# Data extract
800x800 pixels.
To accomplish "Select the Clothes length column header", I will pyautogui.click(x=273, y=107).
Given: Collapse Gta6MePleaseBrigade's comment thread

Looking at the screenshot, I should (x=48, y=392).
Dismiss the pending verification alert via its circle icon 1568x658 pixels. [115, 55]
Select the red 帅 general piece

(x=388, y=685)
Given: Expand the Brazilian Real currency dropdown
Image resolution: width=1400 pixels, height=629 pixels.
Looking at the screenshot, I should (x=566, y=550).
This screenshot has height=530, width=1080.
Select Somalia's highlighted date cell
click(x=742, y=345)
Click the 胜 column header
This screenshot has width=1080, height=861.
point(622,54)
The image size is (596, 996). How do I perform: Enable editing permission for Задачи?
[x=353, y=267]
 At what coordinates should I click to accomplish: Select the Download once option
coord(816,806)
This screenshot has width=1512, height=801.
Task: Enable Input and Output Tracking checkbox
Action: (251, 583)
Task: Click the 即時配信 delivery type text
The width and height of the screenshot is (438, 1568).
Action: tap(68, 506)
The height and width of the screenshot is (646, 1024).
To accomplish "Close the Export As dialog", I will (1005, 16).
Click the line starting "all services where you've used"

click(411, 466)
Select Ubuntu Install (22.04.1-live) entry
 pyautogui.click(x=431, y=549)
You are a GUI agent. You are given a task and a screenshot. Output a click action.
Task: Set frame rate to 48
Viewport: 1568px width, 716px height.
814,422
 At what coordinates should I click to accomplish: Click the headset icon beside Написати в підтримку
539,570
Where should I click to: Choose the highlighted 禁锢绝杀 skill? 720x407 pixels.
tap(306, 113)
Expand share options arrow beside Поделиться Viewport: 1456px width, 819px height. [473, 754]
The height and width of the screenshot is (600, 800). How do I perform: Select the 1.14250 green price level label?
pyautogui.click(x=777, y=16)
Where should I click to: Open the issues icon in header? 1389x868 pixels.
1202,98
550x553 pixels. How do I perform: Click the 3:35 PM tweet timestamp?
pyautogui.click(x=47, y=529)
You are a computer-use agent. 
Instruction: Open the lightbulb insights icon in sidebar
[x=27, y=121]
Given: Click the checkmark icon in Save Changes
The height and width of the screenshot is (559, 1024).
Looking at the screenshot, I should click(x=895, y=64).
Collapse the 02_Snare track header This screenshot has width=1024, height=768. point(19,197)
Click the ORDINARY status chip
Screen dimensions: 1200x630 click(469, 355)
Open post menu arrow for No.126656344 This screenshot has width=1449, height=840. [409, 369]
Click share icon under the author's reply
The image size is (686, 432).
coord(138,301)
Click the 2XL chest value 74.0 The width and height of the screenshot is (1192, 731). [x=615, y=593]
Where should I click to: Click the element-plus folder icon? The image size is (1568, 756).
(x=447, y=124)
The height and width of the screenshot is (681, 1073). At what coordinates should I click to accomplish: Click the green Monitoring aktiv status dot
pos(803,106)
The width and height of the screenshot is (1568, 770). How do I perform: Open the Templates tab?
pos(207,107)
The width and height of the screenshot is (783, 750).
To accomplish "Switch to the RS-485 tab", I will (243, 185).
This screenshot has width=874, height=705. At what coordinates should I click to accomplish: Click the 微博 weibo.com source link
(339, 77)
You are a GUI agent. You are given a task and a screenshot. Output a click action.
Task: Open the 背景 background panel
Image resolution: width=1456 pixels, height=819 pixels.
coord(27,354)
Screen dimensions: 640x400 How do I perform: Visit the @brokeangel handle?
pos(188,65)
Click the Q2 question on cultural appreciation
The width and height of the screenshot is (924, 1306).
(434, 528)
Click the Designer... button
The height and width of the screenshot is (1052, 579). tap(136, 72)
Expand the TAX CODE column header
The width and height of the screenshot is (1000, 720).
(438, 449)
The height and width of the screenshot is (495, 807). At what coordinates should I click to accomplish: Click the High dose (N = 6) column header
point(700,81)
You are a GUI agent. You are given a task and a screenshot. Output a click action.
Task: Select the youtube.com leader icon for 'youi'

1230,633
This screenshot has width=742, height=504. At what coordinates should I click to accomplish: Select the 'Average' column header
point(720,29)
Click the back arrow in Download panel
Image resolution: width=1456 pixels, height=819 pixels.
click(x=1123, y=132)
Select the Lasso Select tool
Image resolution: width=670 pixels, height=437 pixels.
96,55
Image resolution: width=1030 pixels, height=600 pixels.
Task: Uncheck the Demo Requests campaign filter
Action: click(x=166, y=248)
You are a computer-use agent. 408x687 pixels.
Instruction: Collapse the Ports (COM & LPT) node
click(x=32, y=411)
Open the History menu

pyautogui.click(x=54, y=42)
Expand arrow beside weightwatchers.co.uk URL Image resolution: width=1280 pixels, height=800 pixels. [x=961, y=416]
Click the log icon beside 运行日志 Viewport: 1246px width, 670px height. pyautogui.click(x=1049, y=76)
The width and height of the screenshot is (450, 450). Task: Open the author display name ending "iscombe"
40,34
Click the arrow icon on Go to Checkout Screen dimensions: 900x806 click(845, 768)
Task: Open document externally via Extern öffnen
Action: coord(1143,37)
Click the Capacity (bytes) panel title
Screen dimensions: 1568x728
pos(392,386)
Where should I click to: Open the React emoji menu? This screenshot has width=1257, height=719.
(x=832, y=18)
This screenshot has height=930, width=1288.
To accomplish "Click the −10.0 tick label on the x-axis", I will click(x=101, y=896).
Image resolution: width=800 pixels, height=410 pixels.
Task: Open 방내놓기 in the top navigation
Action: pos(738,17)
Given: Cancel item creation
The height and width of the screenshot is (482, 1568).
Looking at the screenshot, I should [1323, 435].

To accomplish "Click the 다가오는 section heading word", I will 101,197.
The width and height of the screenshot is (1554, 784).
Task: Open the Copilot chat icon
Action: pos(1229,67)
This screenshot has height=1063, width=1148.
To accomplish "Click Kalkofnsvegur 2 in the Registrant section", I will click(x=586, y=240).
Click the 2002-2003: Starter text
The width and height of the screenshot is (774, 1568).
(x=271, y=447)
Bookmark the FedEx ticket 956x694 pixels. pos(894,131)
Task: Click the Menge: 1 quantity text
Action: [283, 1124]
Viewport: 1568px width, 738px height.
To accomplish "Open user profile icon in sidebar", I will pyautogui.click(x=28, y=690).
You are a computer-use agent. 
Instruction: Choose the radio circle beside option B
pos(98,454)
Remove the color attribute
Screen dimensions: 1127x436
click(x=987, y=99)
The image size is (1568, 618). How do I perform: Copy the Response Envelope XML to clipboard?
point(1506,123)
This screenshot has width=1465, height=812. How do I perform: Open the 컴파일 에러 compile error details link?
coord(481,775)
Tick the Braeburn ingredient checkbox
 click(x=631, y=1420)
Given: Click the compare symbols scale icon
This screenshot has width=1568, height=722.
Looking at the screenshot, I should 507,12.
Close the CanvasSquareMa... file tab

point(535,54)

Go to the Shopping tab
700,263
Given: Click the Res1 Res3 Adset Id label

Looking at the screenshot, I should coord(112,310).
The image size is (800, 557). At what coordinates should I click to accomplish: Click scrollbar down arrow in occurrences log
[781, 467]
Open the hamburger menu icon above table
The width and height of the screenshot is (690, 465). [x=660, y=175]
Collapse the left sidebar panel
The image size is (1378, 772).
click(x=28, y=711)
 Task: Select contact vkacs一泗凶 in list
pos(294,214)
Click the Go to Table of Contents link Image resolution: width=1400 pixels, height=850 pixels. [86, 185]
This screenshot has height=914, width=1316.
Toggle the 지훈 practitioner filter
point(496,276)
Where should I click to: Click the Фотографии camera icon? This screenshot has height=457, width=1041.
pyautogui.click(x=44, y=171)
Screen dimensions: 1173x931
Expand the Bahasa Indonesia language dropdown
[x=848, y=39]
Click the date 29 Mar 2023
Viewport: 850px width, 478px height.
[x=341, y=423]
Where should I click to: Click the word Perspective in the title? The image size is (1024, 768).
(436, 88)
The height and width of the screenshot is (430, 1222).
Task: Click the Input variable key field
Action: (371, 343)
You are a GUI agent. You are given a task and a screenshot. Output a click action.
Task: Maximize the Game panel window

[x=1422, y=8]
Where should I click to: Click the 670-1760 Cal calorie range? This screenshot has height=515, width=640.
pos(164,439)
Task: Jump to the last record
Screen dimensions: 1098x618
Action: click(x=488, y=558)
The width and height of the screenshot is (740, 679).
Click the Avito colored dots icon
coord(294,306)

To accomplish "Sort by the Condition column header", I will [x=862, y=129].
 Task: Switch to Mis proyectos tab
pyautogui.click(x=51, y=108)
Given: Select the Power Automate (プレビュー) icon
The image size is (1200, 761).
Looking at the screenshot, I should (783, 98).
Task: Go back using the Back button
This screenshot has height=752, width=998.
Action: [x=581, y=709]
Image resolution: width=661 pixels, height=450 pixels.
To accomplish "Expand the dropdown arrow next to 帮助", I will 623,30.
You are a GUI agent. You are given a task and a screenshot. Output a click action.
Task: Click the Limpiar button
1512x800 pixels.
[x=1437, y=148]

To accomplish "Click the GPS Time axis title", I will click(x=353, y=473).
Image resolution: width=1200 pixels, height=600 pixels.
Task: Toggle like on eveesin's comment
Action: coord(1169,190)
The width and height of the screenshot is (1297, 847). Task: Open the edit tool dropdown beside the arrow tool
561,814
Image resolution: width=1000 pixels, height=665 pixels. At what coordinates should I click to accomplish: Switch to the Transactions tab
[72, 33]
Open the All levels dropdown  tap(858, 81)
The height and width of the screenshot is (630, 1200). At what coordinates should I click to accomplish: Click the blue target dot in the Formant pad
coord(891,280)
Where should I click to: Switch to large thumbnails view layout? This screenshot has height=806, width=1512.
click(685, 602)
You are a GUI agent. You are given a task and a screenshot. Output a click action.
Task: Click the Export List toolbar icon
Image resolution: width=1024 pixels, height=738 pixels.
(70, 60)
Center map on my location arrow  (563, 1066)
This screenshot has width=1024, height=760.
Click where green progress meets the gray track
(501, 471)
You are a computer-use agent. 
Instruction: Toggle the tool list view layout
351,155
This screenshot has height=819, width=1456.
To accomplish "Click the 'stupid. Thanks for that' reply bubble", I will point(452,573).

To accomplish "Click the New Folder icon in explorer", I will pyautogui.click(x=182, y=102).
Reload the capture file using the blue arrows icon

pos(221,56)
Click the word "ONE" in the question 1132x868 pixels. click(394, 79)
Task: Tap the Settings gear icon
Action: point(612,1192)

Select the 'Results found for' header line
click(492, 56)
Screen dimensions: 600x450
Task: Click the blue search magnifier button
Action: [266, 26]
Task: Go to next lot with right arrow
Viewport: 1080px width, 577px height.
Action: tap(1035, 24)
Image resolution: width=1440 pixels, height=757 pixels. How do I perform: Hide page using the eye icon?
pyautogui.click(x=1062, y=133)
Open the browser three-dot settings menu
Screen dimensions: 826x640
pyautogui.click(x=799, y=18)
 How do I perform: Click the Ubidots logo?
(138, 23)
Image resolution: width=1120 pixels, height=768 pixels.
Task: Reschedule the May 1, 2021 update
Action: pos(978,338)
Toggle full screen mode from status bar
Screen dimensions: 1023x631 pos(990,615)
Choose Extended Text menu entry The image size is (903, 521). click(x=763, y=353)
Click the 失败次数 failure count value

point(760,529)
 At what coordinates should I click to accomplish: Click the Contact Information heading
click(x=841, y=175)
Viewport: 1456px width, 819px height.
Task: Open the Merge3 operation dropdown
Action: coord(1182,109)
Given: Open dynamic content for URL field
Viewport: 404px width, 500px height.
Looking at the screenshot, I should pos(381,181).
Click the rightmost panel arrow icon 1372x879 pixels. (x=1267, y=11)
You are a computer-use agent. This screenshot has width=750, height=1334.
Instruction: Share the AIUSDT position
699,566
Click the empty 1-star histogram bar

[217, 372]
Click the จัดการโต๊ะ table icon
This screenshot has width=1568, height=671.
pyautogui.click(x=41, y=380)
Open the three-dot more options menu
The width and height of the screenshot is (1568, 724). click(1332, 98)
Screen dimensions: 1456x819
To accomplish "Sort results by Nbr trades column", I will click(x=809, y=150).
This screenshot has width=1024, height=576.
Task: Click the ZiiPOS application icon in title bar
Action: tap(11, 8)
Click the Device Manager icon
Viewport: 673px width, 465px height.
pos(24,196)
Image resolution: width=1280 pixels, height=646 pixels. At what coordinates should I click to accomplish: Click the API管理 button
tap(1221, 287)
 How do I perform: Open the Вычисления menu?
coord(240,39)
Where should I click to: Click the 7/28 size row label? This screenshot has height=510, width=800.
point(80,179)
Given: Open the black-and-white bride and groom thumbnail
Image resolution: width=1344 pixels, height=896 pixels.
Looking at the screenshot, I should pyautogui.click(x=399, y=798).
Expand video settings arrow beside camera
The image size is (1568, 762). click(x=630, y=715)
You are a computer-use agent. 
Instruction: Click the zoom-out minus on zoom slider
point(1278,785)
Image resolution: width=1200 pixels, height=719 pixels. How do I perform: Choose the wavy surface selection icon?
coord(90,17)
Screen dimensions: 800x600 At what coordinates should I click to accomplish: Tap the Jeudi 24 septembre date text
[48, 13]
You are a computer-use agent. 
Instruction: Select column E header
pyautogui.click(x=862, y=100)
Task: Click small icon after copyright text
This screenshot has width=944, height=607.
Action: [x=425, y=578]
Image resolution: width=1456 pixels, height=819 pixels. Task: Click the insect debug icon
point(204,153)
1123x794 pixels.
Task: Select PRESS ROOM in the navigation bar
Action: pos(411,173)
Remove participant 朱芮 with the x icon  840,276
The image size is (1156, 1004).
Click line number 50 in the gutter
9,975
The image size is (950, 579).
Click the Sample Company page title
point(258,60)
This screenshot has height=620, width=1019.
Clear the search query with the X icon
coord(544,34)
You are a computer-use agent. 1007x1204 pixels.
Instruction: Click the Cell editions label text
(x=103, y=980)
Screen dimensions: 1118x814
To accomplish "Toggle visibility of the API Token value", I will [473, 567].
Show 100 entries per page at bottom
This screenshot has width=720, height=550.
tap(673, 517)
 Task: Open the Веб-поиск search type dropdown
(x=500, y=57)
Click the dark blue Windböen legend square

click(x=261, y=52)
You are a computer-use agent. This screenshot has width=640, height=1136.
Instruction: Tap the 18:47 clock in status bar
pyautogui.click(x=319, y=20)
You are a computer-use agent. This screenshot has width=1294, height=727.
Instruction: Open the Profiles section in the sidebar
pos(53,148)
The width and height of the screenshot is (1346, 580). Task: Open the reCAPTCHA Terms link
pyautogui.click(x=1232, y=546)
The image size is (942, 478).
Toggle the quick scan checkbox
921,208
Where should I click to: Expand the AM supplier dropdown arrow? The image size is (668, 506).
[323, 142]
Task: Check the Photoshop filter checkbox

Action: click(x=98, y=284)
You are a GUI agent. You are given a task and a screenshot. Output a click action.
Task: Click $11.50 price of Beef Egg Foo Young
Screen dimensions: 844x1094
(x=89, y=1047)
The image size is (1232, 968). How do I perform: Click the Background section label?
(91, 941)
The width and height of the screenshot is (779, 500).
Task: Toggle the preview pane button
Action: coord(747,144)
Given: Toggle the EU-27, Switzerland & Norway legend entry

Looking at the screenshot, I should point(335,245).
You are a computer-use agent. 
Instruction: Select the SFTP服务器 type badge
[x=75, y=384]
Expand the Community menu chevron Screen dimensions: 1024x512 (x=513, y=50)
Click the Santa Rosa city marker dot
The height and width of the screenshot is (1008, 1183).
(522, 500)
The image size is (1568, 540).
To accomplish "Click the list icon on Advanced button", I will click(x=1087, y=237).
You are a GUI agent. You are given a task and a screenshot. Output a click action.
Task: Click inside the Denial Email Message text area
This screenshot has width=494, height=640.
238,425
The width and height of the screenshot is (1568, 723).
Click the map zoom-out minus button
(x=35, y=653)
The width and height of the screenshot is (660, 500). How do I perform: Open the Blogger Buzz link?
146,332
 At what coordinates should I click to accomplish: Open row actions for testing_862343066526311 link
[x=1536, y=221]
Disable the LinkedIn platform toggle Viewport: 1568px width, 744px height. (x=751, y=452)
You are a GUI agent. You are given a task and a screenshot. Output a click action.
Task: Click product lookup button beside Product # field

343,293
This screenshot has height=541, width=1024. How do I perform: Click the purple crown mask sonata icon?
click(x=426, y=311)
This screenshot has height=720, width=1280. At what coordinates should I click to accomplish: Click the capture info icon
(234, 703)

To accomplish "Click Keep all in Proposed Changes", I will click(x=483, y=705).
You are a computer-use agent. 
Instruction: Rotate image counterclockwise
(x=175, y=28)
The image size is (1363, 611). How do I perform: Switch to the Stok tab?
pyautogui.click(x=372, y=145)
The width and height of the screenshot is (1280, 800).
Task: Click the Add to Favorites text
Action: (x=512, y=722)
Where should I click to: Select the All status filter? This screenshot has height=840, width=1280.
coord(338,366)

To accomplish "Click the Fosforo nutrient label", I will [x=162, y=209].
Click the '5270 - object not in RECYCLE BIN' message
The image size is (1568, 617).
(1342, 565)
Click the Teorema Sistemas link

# Job
Reproduce the rows from the very first line through the line containing "Looking at the screenshot, I should (x=566, y=550).", both ends included, character for character.

# Result
800x800 pixels.
To accomplish "Select the Clothes length column header", I will pyautogui.click(x=273, y=107).
Given: Collapse Gta6MePleaseBrigade's comment thread

Looking at the screenshot, I should (x=48, y=392).
Dismiss the pending verification alert via its circle icon 1568x658 pixels. [115, 55]
Select the red 帅 general piece

(x=388, y=685)
Given: Expand the Brazilian Real currency dropdown
Image resolution: width=1400 pixels, height=629 pixels.
Looking at the screenshot, I should (x=566, y=550).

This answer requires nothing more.